- _TEXT BLOCK_
===============

I note that you have previously received maintenance from your husband but that this has now stopped.
I note that you are still married and have not yet dealth with the issue of the matrimonial finances. It does not matter that you have now been separated for 10 years - you can still now look to deal with divorce and obtaining a financial settlement.
The correct process for dealing with the matrimonial finances and division is to go through a process known as full and frank financial disclosure. Yourself and your husband need to exchange full details of all assets and liabilities before negotiations take place in relation to settlement. Everything would be considered.
You should consider making a referral to a mediation service. They can assist in relation to the process of disclosure and also in relation to negotiations about division. One such mediation service is the National Family Mediation service. www.nfm.org.uk
The normal rule for division is 50/50 however the matrimonial causes act sets out factors which could lead to a departure from this rule. A few examples are the likely earning capacity of both of you for the future, health needs etc. The length of the marriage will also be a factor.
If agreement cannot be reached then an application would need to be made to the court. You can not make an application to the court until you have at least attempted mediation first. The current court fee for this is £255.
It is important that no division takes place until a court order is obtained. If division is agreed without the need to apply to court then you should submit a consent order for Judicial approval prior to division and obtaining decree absolute. Not doing so could leave you open for a future claim.
You need to have obtained decree nisi in divorce proceedings before a court can make an order or approve a consent order. You will therefore have to commence divorce proceedings first - which you cannot issue until you you have been married for 1 year. The divorce petition forms can be obtained from www.hmcts.gov.uk
The current fee is £410
The courts have a fee remission scheme (where they can check to see if you are eligible for a reduction in the court fees. You would need to submit form EX160 with your applications.
Kind regards
I an new to this service and therefore positive feedback would be gratefully received.
ukfamilysolicitor and other Family Law Specialists are ready to help you
Customer: replied 1 year ago.
Can you find all his Money,, I don't know what he has, will you be able to find out his financial situation. I want to find where it is
Expert:  ukfamilysolicitor replied 1 year ago.
Hello
Thank you for your response.
Your husband will have to engage in full and frank disclosure. You will need to scrutinise this when it is received.
If your husband doesn't engage in full and frank disclosure at mediation - then he will be ordered to do so at court.

===============

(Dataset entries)
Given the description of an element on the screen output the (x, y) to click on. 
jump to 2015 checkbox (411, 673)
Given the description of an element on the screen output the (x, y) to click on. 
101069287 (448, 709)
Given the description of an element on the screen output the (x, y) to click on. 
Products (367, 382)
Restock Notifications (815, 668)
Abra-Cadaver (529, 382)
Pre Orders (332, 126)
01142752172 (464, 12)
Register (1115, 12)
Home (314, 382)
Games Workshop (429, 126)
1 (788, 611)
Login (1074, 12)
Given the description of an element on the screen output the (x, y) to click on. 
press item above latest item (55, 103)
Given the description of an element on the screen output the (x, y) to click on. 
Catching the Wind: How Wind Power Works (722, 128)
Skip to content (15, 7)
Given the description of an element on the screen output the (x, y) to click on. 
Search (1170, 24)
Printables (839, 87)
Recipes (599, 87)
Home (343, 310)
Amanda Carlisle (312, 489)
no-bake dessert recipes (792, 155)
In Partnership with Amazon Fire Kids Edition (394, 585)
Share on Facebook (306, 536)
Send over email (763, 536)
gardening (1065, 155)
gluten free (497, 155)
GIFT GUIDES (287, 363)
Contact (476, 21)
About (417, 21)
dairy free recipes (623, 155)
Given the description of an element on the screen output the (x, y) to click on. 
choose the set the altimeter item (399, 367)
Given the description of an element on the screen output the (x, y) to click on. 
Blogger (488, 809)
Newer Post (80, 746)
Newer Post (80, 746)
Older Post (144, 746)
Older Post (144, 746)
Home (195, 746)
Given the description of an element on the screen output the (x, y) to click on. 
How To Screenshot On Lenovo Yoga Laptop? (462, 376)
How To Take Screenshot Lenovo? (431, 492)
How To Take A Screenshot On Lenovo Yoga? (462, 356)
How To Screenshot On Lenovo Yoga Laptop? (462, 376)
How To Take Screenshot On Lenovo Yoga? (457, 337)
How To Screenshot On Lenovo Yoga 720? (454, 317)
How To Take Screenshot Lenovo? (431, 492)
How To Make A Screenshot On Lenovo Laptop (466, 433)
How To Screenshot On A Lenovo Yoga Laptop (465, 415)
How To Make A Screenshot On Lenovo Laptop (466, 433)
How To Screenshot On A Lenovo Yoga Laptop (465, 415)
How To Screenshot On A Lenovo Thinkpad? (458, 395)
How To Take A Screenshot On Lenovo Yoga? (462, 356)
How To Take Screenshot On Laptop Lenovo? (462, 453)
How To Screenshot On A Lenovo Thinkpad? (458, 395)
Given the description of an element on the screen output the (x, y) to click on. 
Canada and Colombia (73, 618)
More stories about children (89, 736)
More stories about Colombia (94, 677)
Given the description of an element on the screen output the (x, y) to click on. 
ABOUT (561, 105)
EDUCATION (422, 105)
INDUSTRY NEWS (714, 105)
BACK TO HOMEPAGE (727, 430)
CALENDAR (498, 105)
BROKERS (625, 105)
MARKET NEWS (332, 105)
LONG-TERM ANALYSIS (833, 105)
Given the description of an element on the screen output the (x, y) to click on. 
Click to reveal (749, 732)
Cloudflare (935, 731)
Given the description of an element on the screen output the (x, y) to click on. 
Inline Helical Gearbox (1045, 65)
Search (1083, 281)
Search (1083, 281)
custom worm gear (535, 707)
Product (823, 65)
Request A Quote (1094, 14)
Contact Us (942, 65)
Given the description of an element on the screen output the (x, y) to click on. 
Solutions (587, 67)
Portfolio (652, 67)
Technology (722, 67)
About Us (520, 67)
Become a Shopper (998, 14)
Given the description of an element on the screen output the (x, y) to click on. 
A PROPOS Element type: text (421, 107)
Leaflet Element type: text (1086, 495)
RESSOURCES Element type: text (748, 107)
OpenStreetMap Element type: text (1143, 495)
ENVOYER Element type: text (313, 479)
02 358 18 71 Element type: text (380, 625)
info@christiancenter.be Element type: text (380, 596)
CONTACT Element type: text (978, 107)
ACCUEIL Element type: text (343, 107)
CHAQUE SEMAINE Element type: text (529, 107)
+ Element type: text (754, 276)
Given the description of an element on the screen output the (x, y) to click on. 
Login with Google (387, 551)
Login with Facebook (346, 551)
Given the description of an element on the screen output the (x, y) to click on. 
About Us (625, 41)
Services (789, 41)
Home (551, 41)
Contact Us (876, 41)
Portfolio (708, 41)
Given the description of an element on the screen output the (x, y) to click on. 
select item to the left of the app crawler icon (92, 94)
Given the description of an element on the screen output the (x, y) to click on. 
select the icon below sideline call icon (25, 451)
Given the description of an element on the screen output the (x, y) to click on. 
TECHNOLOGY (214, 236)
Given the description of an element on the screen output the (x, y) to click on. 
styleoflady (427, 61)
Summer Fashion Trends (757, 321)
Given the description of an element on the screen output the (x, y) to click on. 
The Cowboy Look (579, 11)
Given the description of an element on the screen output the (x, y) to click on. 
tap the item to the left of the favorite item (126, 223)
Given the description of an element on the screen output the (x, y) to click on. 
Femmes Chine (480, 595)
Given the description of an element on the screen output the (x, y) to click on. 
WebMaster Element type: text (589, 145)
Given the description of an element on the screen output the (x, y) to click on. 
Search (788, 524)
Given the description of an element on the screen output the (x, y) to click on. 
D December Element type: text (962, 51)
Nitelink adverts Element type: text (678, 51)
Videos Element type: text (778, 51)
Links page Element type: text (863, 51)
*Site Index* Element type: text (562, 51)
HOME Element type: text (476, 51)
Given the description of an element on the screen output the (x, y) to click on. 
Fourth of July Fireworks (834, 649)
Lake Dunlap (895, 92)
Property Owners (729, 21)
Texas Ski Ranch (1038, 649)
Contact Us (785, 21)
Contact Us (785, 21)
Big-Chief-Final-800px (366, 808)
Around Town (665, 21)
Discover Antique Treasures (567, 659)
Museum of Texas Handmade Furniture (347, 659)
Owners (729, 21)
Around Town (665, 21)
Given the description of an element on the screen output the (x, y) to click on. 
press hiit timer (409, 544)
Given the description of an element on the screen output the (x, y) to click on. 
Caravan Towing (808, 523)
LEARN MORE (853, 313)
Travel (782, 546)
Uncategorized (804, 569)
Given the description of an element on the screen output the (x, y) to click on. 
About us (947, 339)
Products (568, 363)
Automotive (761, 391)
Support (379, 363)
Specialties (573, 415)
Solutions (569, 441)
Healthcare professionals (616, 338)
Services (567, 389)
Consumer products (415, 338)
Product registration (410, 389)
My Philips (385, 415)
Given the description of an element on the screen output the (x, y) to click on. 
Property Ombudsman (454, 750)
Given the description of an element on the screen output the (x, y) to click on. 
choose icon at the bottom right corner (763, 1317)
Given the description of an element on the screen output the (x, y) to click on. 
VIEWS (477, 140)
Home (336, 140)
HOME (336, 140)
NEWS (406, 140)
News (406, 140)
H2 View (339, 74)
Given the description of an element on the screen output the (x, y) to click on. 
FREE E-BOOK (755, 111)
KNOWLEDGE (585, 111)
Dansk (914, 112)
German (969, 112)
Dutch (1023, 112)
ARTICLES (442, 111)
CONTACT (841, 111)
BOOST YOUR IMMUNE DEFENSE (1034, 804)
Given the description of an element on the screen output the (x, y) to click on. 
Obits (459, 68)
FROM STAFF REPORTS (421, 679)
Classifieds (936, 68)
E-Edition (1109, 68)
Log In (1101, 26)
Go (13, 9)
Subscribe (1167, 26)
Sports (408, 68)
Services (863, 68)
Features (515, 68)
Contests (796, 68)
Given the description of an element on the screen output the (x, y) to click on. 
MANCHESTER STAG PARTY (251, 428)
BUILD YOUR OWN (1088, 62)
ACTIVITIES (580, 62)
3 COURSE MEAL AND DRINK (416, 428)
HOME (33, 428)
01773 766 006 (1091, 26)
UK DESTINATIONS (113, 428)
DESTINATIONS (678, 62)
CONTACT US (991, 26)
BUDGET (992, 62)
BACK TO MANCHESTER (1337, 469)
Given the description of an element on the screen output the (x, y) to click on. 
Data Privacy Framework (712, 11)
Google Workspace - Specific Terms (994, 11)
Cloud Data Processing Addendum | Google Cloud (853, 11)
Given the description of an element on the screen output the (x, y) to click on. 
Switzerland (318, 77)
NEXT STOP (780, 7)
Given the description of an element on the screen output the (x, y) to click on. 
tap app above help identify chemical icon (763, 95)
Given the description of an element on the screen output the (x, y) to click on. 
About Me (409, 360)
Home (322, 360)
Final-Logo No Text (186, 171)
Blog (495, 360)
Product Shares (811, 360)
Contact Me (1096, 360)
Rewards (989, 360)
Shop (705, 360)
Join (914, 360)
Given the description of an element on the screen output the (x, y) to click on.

===============

- _WHAT THIS EXERCISE ASKS_
• a. Turn the paragraph of the divorce advice that begins "The normal rule for division is 50/50" into a short bulleted list that keeps its main facts.
• b. Put this sentence from the divorce advice into Spanish: "It is important that no division takes place until a court order is obtained."
You can ignore the dataset entries; nothing here depends on them.

- _SOLUTIONS PER TASK_
• a.
- Division is normally 50/50.
- The matrimonial causes act sets out factors that could lead to a departure from that rule.
- Examples include each spouse's likely future earning capacity and health needs.
- The length of the marriage is also a factor.

• b. Es importante que no se realice ningún reparto hasta que se obtenga una orden judicial.